Joel Loiacono, executive director of the Inland Northwest Chapter of the Alzheimer’s Association, has had family members with Alzheimer’s. He says you can’t just test patients with the basic screening and then call it good. A positive test result from the TYM exam will usually only give you a general, possible result: dementia.

“Well, it’s dementia,” Loiacono says. “That’s like saying, well, it’s cancer. What type of cancer?”

Alzheimer’s is but one type of dementia. Too often, Loiacono says, doctors aren’t willing to probe deeper.

“Too many times,” Loiacono says, “what we’ll hear is a physician might say, ‘Well, you know he’s 85 years old, what do you expect?’”

After giving the TYM or the Mini Mental State Examination, doctors should refer patients to a specialist.

Spokane neurologist Brian Campbell says they’ll run a battery of more intensive tests. Some are psychological — measuring personality, concentration, and problem-solving skills. He’ll test their memory of images and memory of sounds, immediate memory and delayed memory. He may run an MRI or a CT scan.

Alzheimer’s is irreversible. But not all memory loss is.

“Make sure the physicians are leaving no stone unturned as far as reversible causes of dementia,” Campbell advises patients and their families. “Dementia is a diagnosis of exclusion.”

Memory loss, says Campbell, can be caused by cancer, metabolic disorders, brain trauma, heavy metal poisoning, infection, autoimmune disorders, vitamin-B-12 deficiencies, sarcoidosis, schizophrenia or even a urinary tract infection. Then there’s pseudo-dementia. All those can be treated with medication.

And sometimes, medication itself can be the problem.

Certain statin drugs, and certain drugs that can treat depression, heart conditions and allergies may have memory loss as one of their side effects.

But with enough time, and enough expertise, doctors can usually discover the issue.
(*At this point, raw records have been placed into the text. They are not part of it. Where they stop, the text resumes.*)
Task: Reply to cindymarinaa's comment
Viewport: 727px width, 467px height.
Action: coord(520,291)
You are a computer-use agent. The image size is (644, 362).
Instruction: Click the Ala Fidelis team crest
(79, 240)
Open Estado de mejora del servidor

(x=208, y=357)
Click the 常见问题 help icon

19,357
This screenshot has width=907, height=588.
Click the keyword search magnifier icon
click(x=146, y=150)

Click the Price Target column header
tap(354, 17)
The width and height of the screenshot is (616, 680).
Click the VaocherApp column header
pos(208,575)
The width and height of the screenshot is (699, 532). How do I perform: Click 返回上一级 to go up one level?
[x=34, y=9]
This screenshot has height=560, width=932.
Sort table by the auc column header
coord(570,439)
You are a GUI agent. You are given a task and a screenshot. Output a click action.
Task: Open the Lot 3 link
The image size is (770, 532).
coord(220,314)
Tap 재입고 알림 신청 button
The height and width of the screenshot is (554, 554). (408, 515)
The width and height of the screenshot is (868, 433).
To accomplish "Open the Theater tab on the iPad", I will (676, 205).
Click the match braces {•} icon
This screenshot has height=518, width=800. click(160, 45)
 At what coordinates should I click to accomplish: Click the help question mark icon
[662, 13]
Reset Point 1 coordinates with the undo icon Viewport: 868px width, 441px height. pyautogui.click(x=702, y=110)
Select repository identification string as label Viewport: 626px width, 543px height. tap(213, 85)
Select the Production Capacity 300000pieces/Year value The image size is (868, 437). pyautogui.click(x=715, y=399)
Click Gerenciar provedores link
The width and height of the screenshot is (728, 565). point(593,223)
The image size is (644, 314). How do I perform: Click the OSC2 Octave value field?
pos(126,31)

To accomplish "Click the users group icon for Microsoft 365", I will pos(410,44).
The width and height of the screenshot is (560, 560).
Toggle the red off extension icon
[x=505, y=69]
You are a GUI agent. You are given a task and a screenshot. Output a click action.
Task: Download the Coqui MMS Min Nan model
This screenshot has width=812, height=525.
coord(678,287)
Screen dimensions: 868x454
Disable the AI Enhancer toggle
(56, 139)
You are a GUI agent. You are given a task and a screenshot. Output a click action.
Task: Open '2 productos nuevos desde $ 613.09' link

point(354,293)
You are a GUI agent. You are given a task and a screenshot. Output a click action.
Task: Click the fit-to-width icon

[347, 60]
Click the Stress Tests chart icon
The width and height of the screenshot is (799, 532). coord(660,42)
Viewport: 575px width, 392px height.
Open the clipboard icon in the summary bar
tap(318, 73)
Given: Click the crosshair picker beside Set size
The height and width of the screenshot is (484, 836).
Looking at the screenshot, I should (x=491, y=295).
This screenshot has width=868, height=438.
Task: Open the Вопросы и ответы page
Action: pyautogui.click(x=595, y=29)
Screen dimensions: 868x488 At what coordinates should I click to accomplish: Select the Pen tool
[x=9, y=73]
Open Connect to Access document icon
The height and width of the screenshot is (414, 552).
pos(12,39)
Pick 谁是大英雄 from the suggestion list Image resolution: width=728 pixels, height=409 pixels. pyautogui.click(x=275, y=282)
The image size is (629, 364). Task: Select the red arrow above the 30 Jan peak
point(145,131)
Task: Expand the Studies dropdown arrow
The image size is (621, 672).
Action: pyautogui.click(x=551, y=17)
“Physicians who know what they’re doing can give a probable diagnosis with 85 to 90 percent accuracy,” Loiacono says.

And, maybe, with the advance of technology, that accuracy will get even higher. Campbell discusses the potential of using volumetric MRIs. Measuring the size of the hippocampus, Campbell explains, has been shown to predict whether a patient is likely to ever get Alzheimer’s.

So while the march of Alzheimer’s can’t be stopped, it can be slowed. The sooner it’s discovered, the sooner the patient can begin the medications that help slow the disease’s progress.